One, “Three Women on Board,” featuring the paintings of Jane Dahmen, Daisy Greene, and Consuelo Joerns, opened last Friday, Aug. 24 at Maine Art Gallery in Wiscasset.
The other, “Shared Expressions: Seven Women Create,” at Legacy Properties Sotheby’s International Realty in Damariscotta, features the work of Joyce Greenfield, Jane Herbert, Betty Heselton, Sally Loughridge, Marlene Loznicka, Marnie Sinclair, and Helen Warner. It was recently extended through the end of September.
The women behind “Shared Expressions” are members of what the show’s accompanying artist statement describes as “a close group of women artists (that) gathers to invite feedback on their newest artwork and to create together.” Loznicka, of the Bristol village of New Harbor, started the group 15 years ago.
Loznicka’s oil painting “Looking to Monhegan,” of two seemingly elderly people dressed in black looking out to sea on a gray day, hangs downstairs in this two-floor show. It is a contemplative piece inviting the viewer to appreciate the beauty in a stormy day from the perspective of two individuals toward the end of their lives.

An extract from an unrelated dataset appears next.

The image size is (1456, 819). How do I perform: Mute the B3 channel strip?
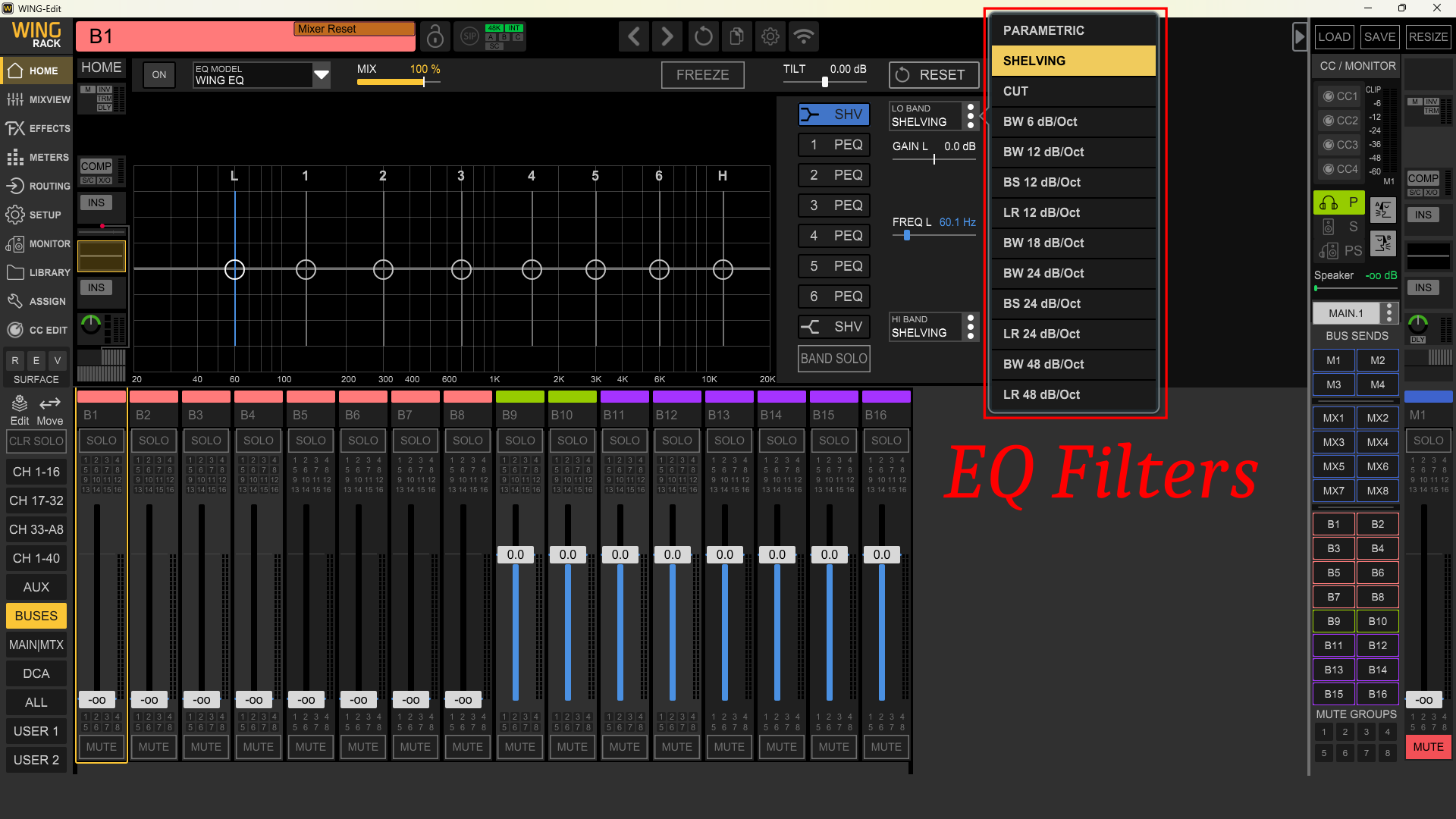(206, 746)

“I hope to convey to the viewer the feelings I have about (a place) through my painting,” Loznicka says in her personal artist statement. “I have been painting on Monhegan for many years. No other place does it for me.”

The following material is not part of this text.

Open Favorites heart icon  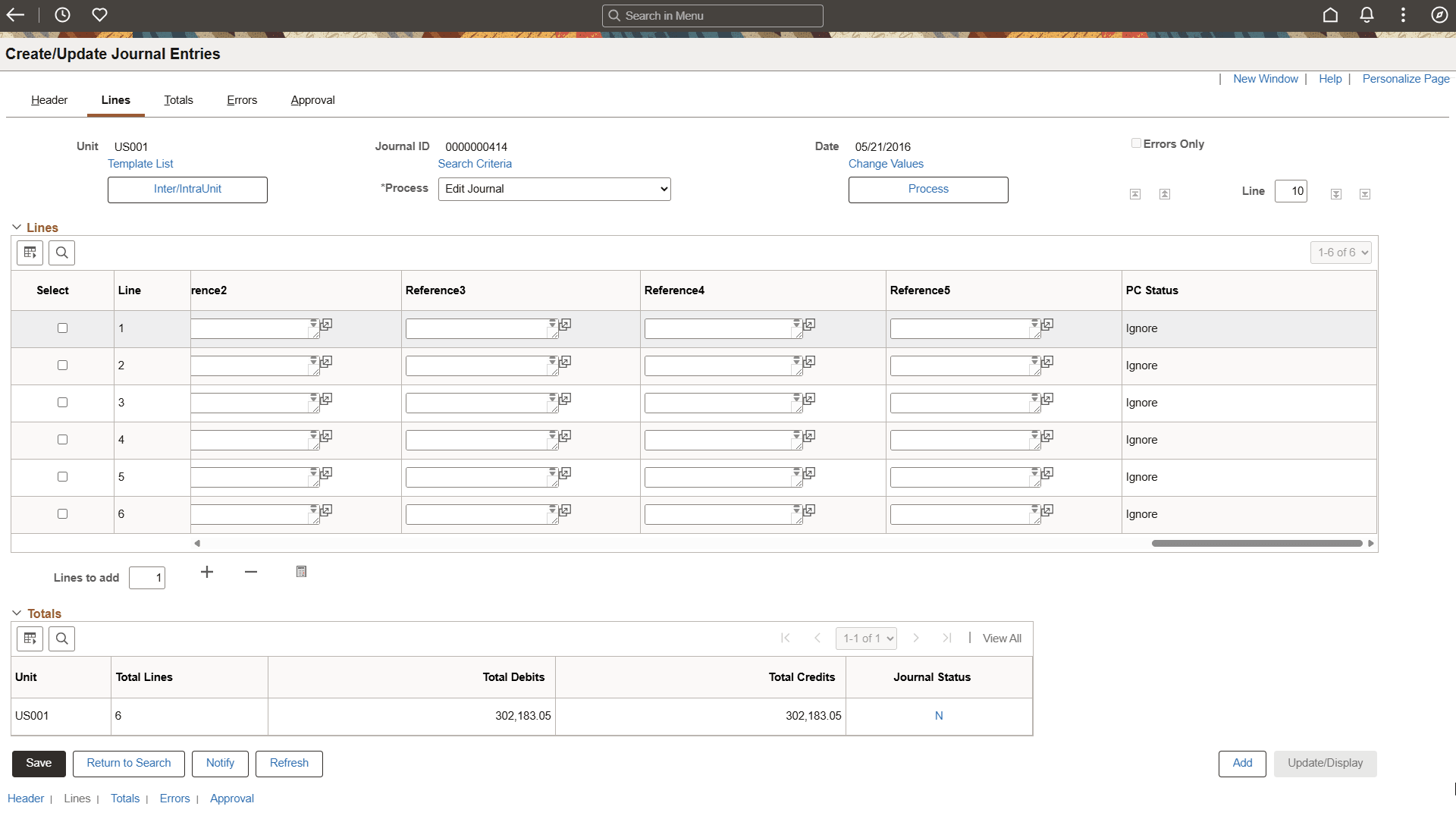coord(99,15)
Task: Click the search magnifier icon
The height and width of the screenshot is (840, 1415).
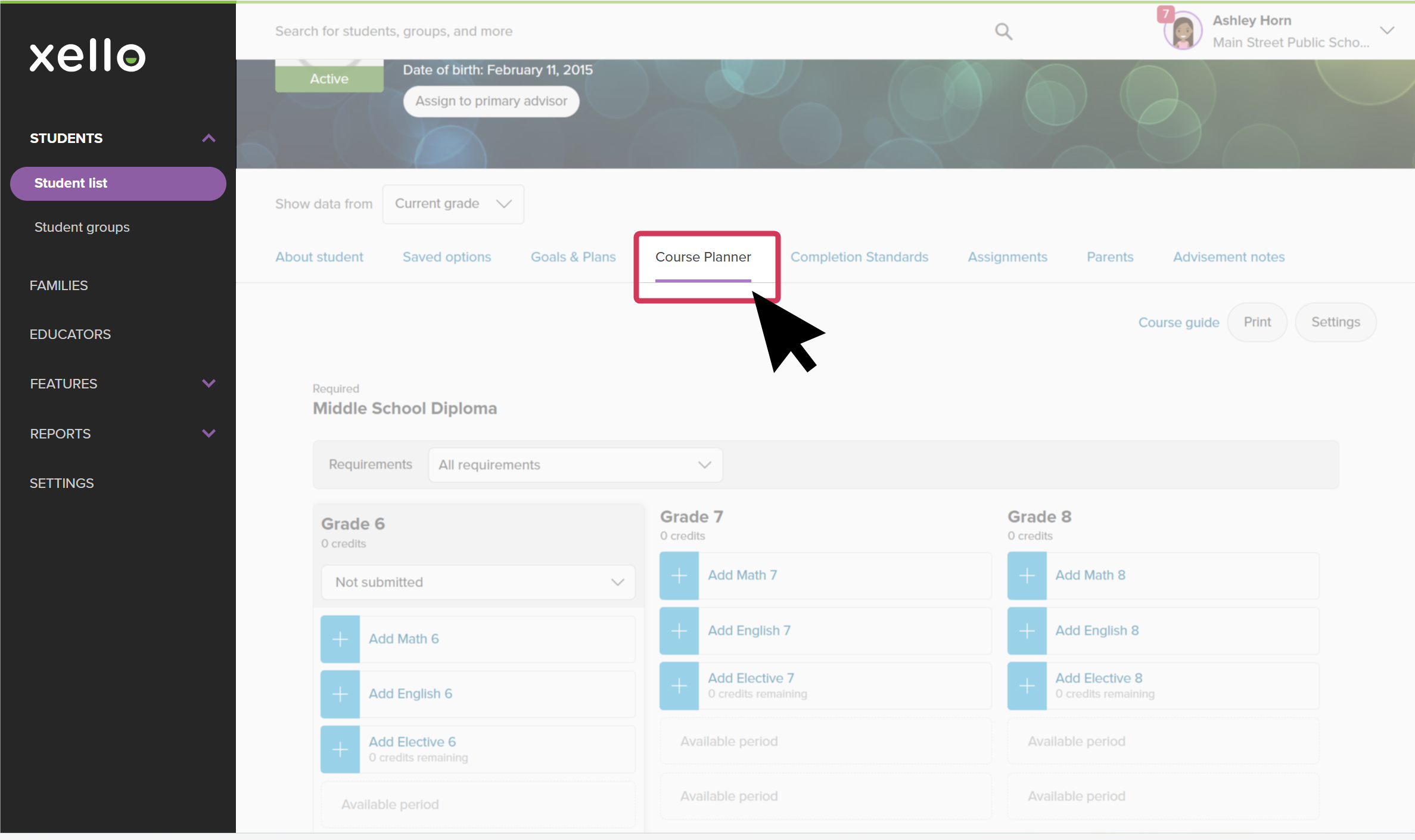Action: pos(1003,32)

Nearby hangs “Watermelon Girl,” Betty Heselton’s lovely painting of her granddaughter. While the location of the painting is not specified, the summer-like light captured on the girl’s floppy-brimmed white hat and white shirt, as well as on the white of the watermelon rind she is holding, gently scream “Monhegan,” or at the very least “Maine on a late-summer day.”
On the Sotheby’s office’s fireplace mantel, below Loznicka’s oil painting “The Pasture,” sit three of Sinclair’s small bronze animal sculptures, “Tweedle,” “Hedgehog,” and “Small Frog.” In addition to her sculptures – bronze, wire, and soft fabric-based pieces – Sinclair’s large-scale paintings of flowers feature prominently in the current show. Sinclair’s work as a whole embraces aspects of the outdoors environment with obvious affection for what she sees. Her bronze animals are very detailed and her flower paintings are close-ups that draw one’s eye to the beauty of the construction and color of a flower.

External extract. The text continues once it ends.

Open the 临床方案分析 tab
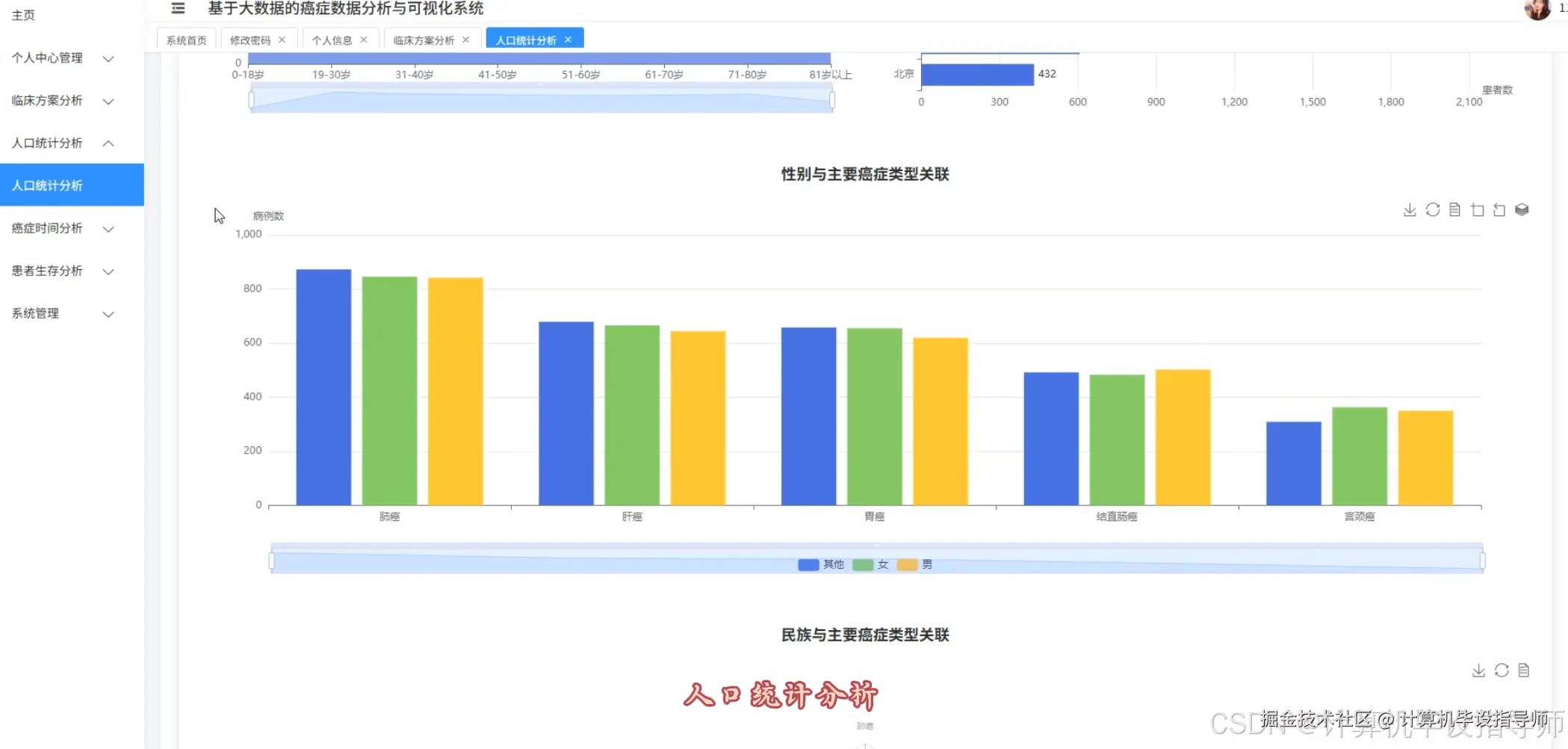Image resolution: width=1568 pixels, height=749 pixels. [x=423, y=40]
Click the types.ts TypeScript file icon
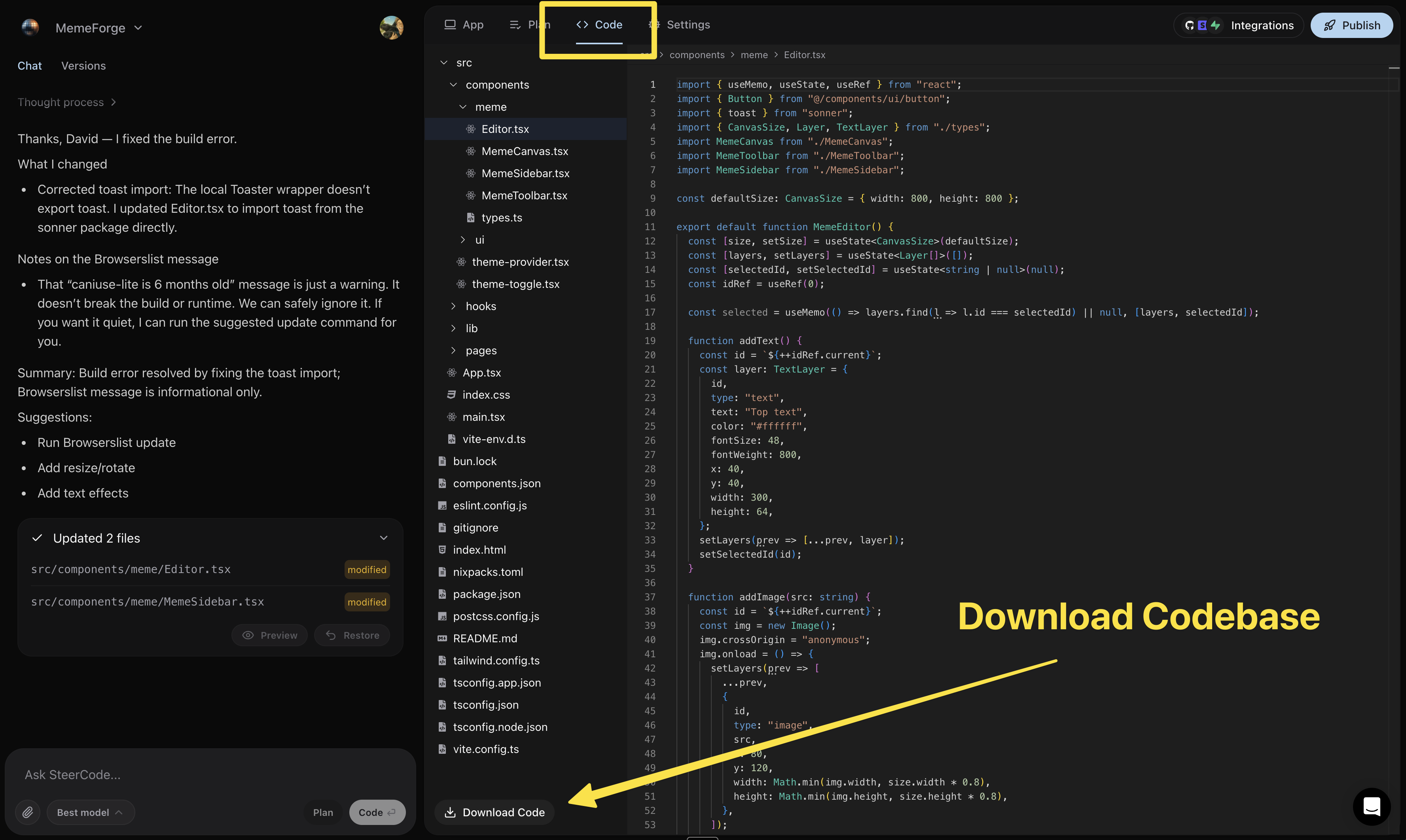The width and height of the screenshot is (1406, 840). [x=471, y=218]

Greenfield’s series of small, colorful paintings of bathroom scenes often centered around a open window are delightful. Never featuring people, they capture things that go on in a bathroom when perhaps no one is around – a bar of soap and a washcloth left on a countertop, an empty chair next to a tub. “Ducky,” which is fittingly placed on a windowsill in the current show, is a particularly moving painting, with its little rubber duck floating in the tub next to an open window, either waiting for a little kid to get in or waiting for the water to be let out.
The seeming simplicity of Greenfield’s paintings serves to jog the viewers imagination and one’s memory of being a child.
Not to be missed is the work of Warner, whose forays of late into the use of alcohol ink on shiny Yupo paper are always a success, even when it seems like some of the paintings’ outcomes happen by chance, sometimes resulting in an Asian-like feel. One such piece is “Summer Storm,” an abstract painting in mostly neutral tones and black.
Herbert tends to be meticulous in her work. Her “Rock Rest,” for one, of a very large boulder resting in water near a beach covered in painstakingly reproduced smaller rocks, is stunning.
Loughridge weighs in with a number of finely crafted pieces, including the red-hued painting “Hill Farm” and “Storm over Red Barren,” a soft-pastel-on-board piece, also prominently featuring shades of red. “Hill Farm” depicts a house on a hill, with the hill featuring prominently in the foreground and the house taking a smaller role in the painting, to excellent effect.
“Shared Expressions” offers an abundance of outstanding artwork by seven of the area’s best artists. It is a show worthy of lengthy perusal.
Legacy Properties Sotheby’s International Realty is located at 170 Main St., Damariscotta. The venue is open Monday-Friday from 9 a.m. to 5 p.m.